A volte ogni passo sembra fragile, ogni errore di ritmo sembra pesare il doppio, eppure tutto fa parte della stessa danza. Un ballo senza regole fisse: ci si lascia trascinare, si cade, si improvvisa, ci si blocca, ci si rialza, si va fuori tempo e poi si ritrova di nuovo il ritmo giusto.
Si impara a continuare a muoversi, anche quando la musica sembra impossibile da seguire, diventa rumore, o semplicemente non la sentiamo più.
A volte mio figlio sembra una tempesta: arrabbiato con me, con la sorella, con il mondo intero. Le porte sbattono, gli sbuffi rimbombano come echi infiniti e i silenzi pesano, si allungano, come se inghiottissero ogni respiro.
Mia figlia ha le sue sfide quotidiane, che le richiedono energie immense, a volte più di quelle che penso lei abbia. La scuola, le terapie, le crisi emotive. Ogni piccolo gesto può diventare una fatica enorme. E poi ci sono le giornate in cui i miei nervi cedono e il senso di colpa mi travolge, perché a volte mi sento inadeguata e arrivo a un punto di saturazione in cui non resta più spazio dentro di me per tutto questo.
Eppure, in mezzo a tutto questo, compaiono piccoli segnali: uno sguardo che dura un attimo in più, un sorriso rubato, un passo avanti che ieri non c’era. Non cambiano tutto, non sistemano le cose, ma mi fanno pensare che qualcosa stia cambiando, che qualcosa stia crescendo. Che non siamo fermi. Che questa nostra danza stia continuando anche quando sembriamo immobili.

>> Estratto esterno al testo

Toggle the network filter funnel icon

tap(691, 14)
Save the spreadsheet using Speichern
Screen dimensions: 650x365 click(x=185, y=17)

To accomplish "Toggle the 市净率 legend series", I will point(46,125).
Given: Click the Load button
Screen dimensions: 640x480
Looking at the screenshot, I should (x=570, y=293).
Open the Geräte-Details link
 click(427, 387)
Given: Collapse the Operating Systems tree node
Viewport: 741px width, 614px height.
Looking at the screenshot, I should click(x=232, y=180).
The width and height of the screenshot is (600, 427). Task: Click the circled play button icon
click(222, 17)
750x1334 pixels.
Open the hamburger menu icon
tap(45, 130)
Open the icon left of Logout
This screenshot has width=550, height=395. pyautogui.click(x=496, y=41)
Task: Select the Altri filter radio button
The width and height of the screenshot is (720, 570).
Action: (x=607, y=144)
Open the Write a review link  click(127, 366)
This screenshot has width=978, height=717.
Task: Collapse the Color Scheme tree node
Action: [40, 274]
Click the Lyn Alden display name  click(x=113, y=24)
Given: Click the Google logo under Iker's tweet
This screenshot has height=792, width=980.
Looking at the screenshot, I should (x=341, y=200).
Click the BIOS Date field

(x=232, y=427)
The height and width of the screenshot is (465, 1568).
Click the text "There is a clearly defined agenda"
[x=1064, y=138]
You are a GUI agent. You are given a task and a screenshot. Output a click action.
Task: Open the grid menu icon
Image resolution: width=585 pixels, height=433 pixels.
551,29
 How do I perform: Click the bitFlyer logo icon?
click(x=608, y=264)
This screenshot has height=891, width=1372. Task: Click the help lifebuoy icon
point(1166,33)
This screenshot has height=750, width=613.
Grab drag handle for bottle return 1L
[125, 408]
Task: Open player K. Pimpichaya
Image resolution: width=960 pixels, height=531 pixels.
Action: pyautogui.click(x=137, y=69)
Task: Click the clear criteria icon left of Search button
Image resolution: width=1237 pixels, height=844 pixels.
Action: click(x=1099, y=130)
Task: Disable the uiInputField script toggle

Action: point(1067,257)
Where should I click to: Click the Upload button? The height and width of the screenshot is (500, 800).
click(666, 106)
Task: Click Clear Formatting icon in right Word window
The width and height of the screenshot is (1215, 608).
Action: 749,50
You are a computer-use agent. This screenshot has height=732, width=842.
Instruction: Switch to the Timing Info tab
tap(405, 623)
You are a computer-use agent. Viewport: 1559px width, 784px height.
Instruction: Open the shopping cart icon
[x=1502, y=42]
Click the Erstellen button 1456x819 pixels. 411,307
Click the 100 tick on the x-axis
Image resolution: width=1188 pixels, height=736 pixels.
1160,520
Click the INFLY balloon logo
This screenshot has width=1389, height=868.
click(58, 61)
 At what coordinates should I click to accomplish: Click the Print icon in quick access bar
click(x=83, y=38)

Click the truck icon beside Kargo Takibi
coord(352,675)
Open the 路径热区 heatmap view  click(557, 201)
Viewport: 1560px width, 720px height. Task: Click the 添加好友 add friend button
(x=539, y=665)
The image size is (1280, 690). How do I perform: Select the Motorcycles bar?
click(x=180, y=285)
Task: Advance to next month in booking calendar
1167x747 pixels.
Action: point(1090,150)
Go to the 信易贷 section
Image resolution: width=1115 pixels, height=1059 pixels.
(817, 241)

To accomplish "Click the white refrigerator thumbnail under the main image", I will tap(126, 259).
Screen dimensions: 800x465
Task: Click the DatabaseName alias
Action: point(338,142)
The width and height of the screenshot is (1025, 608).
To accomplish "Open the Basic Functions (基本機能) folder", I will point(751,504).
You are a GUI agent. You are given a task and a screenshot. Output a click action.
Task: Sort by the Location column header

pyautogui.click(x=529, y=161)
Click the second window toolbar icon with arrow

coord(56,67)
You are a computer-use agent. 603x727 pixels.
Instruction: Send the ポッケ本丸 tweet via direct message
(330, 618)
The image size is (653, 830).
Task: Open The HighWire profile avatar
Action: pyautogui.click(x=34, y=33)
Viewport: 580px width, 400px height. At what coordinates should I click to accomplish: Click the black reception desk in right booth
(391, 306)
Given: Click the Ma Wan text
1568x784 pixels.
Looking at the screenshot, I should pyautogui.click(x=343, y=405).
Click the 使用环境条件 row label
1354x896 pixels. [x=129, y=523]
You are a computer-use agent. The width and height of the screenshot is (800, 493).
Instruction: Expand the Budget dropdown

A volte mi sorprendo a pensare quanto l’adozione e la vita con i miei figli somiglino davvero a una danza. Imperfetta, disordinata, con passi sbagliati, cadute improvvise, momenti in cui vorresti fermarti e non muoverti più.
Un po’ jazz, un po’ breakdance. Improvvisata, scoordinata, eppure, se la guardi con attenzione, tutto si muove all’unisono e anche l’imperfetto diventa una coreografia che funziona.
E allora ti rialzi, ricominci, continui a ballare anche senza sapere i passi successivi.
Forse la vera sfida non è evitare di ballare, di sbagliare o di inciampare, ma continuare a muoversi. Perché sotto ogni caduta, sotto ogni passo sbagliato e ogni lacrima, c’è un ritmo che ci unisce, che ci spinge avanti, che ci ricorda che la famiglia non è perfezione.
Siamo una danza fatta di passi indietro, di passi di lato e di piccoli passi avanti. Balliamo insieme ogni giorno, imperfetti, instabili, senza poterci mai fermare davvero.
Perché essere famiglia significa muoversi sempre insieme, anche quando il ritmo cambia e la coreografia è improvvisata.